Cognitive Neuroscience






Formal publication: May 2024

Authors: Hernandez H, Baez S, Medel V, Moguilner S, Cuadros J, Santamaria-Garcia H, Tagliazucchi E, Valdes-Sosa PA, Lopera F, OchoaGómez JF, Hernández AG, Bonilla-Santos J, Gonzalez-Montealegre RA, Aktürk T, Yıldırım E, Anghinah R, Legaz A, Fittipaldi S, Yener GG, Escudero J, Babiloni C, Lopez S, Whelan R, Lucas AAF, García AM, Huepe D, Caterina GD, Soto-Añari M, Birba A, Sainz-Ballesteros A, Coronel C, Herrera E, Abasolo D, Kilborn K, Rubido N, Clark R, Herzog R, Yerlikaya D, Güntekin B, Parra MA, Prado P, Ibanez A.

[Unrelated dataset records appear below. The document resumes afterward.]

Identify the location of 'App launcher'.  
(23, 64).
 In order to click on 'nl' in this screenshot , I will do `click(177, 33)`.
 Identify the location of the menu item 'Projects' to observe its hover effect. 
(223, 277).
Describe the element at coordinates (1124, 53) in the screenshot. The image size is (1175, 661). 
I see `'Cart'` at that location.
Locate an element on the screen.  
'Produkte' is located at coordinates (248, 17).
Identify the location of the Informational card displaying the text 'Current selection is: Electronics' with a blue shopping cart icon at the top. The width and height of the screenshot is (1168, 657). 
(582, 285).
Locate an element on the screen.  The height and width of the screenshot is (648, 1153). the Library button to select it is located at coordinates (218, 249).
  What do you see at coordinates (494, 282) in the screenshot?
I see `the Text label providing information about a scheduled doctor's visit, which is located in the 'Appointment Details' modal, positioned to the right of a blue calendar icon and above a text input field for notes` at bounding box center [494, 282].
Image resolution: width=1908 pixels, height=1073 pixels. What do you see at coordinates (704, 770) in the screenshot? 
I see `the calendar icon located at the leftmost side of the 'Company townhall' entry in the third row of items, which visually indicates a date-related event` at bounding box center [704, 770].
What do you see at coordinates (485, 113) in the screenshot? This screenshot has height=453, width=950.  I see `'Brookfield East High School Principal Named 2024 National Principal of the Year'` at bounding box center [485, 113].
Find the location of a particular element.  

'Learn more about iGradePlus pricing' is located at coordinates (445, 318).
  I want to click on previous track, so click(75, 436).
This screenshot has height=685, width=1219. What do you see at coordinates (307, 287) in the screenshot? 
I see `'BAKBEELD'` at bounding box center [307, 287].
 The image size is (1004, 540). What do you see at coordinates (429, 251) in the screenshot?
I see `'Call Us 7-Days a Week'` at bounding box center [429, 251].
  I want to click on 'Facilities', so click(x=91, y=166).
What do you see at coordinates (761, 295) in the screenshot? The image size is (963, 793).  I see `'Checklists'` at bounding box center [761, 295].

Abstract: Diversity in brain health is influenced by individual differences in demographics and cognition. However, most studies on brain health and diseases have typically controlled for these factors rather than explored their potential to predict brain signals. Here, we assessed the role of individual differences in demographics (age, sex, and education; n = 1,298) and cognition (n = 725) as predictors of different metrics usually used in case-control studies. These included power spectrum and aperiodic (1/f slope, knee, offset) metrics, as well as complexity (fractal dimension estimation, permutation entropy, Wiener entropy, spectral structure variability) and connectivity (graph-theoretic mutual information, conditional mutual information, organizational information) from the source space resting-state EEG activity in a diverse sample from the global south and north populations. Brain-phenotype models were computed using EEG metrics reflecting local activity (power spectrum and aperiodic components) and brain dynamics and interactions (complexity and graph-theoretic measures). Electrophysiological brain dynamics were modulated by individual differences despite the varied methods of data acquisition and assessments across multiple centers, indicating that results were unlikely to be accounted for by methodological discrepancies. Variations in brain signals were mainly influenced by age and cognition, while education and sex exhibited less importance. Power spectrum activity and graph-theoretic measures were the most sensitive in capturing individual differences. Older age, poorer cognition, and being male were associated with reduced alpha power, whereas older age and less education were associated with reduced network integration and segregation. Findings suggest that basic individual differences impact core metrics of brain function that are used in standard case-control studies. Considering individual variability and diversity in global settings would contribute to a more tailored understanding of brain function.